Selama tiga hari, kami tak hanya menjadi tamu. Kami menjadi bagian dari mereka, walau hanya sejenak. Kami berbincang tentang mimpi, saling mengenalkan budaya masing-masing, dan bahkan tertawa bersama saat bermain di halaman pesantren.
“Bulan di langit, tinggi tak tergapai,
Tapi sinarnya menyentuh bumi yang gelap.”
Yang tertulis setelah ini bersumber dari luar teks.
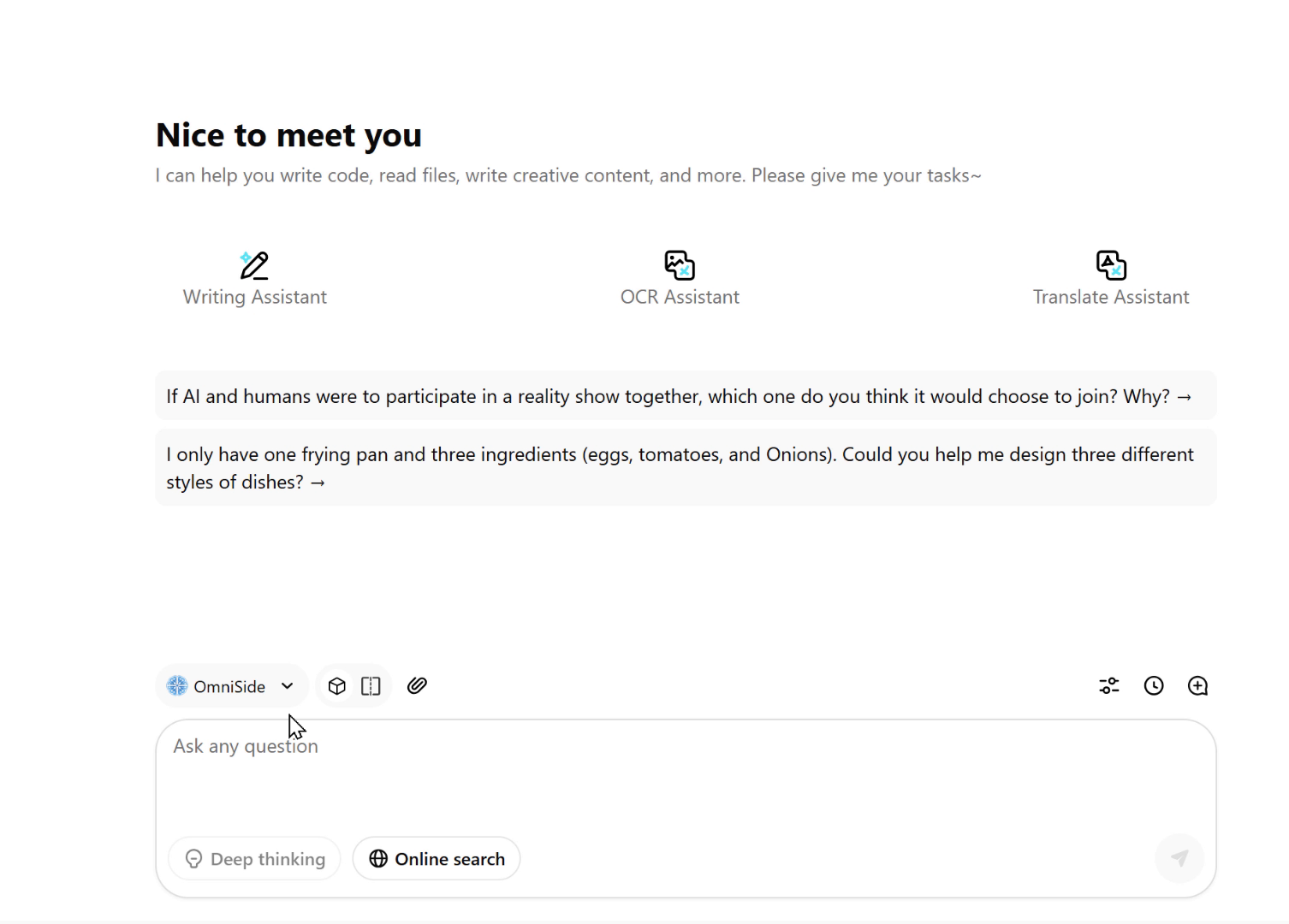Click the split-panel icon next to the cube
This screenshot has width=1289, height=924.
tap(371, 686)
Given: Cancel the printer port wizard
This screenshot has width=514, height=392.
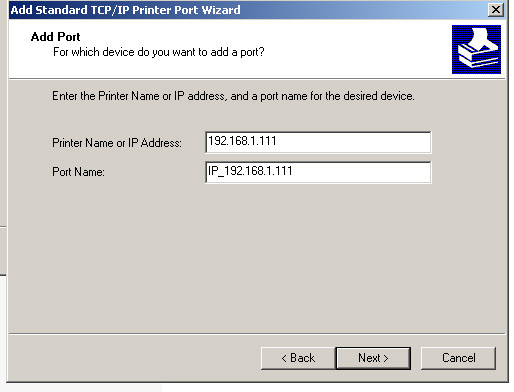Looking at the screenshot, I should tap(458, 358).
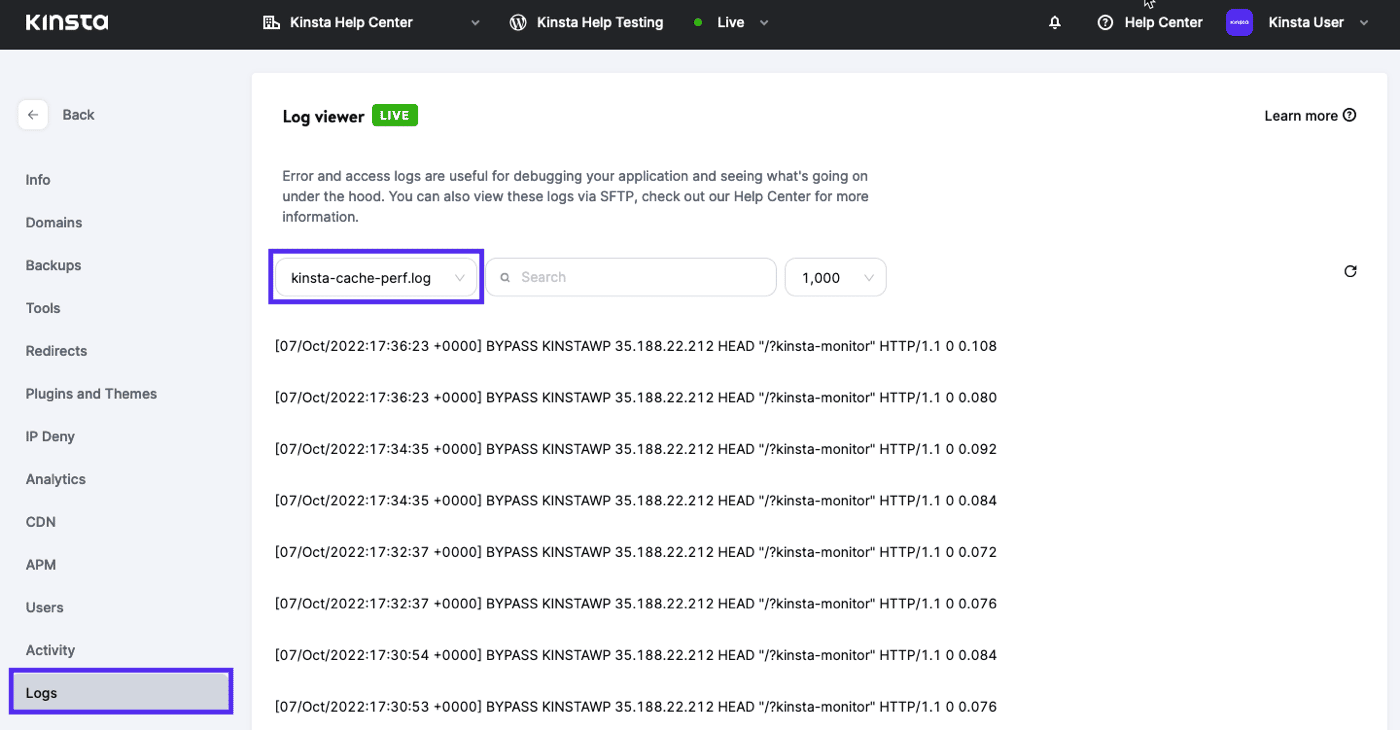The image size is (1400, 730).
Task: Open notifications via the bell icon
Action: point(1054,21)
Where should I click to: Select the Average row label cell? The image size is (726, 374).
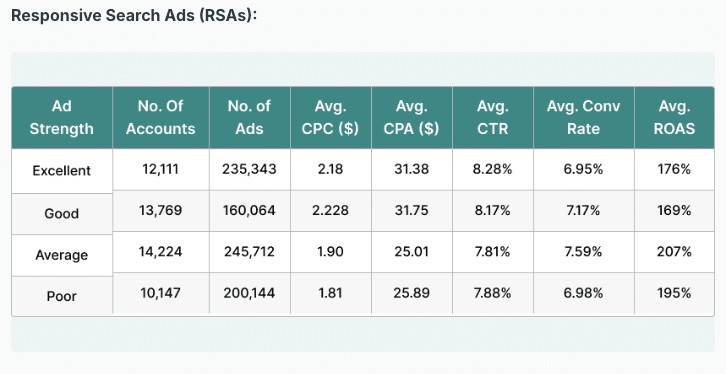pos(62,256)
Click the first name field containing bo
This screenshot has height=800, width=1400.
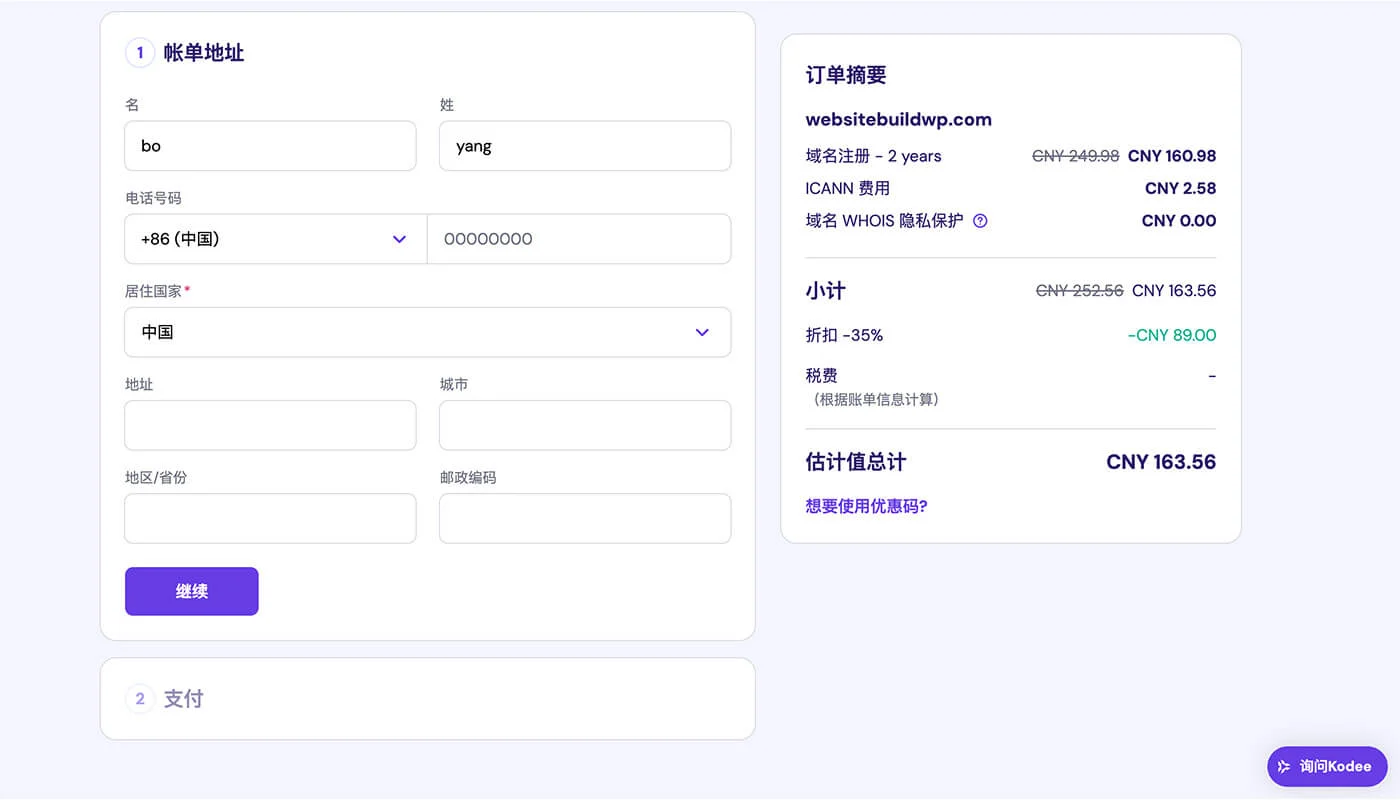(270, 145)

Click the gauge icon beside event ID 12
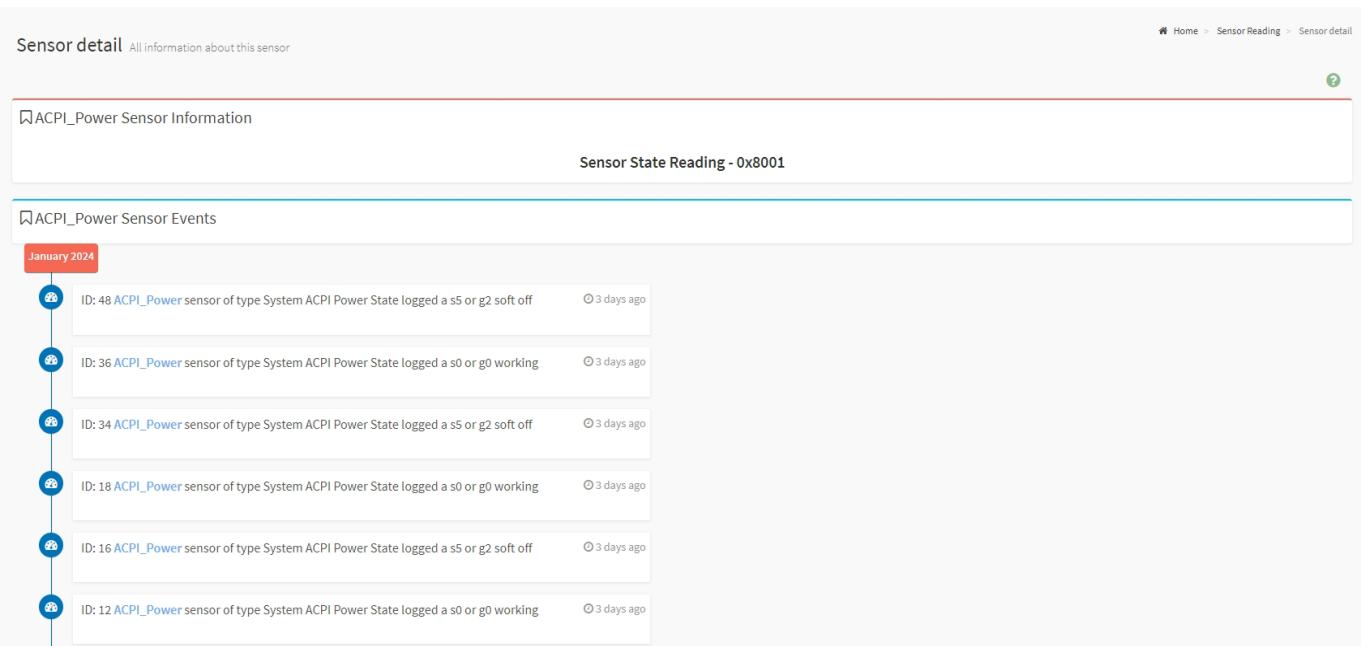click(x=51, y=607)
Puisi ini, meski pendek, terasa begitu dalam. Dalam perbedaan, kita sering kali lupa bahwa pada akhirnya, kita semua saling membutuhkan. Kebersamaan yang terjalin di pesantren itu mengingatkan saya bahwa dinding perbedaan hanya ada jika kita membangunnya sendiri.
Refleksi di Tengah Alam
Lingkungan pesantren yang asri juga menjadi tempat refleksi yang sempurna. Kabut pagi yang menyelimuti sekitar menciptakan suasana yang magis, seolah mengundang untuk merenung. Saya teringat pada salah satu ajaran Ignatius Loyola: “Carilah Tuhan dalam segala hal.”
Di sana, di tengah alam dan kesederhanaan, saya merasa lebih dekat dengan hal-hal yang penting: rasa syukur, kebersamaan, dan makna hidup. Kadang, kita terlalu sibuk dengan rutinitas sehingga lupa berhenti sejenak untuk merenungkan tujuan kita.
Belajar Menjadi Manusia yang Lebih Baik
Pengalaman ini juga mengingatkan saya pada apa yang ditulis Fritjof Capra dalam bukunya, The Turning Point. Ia berkata bahwa keberagaman adalah fondasi peradaban yang kuat. Di pesantren ini, keberagaman bukan sesuatu yang membuat kami saling menjauh, tetapi justru mendekatkan kami.
Kembali ke Jakarta, saya membawa pelajaran besar dari ekskursi ini. Saya belajar bahwa hidup tidak hanya tentang apa yang kita dapatkan, tetapi juga tentang bagaimana kita berinteraksi dengan orang lain. Saya belajar bahwa perbedaan bukanlah ancaman, melainkan kesempatan untuk saling melengkapi.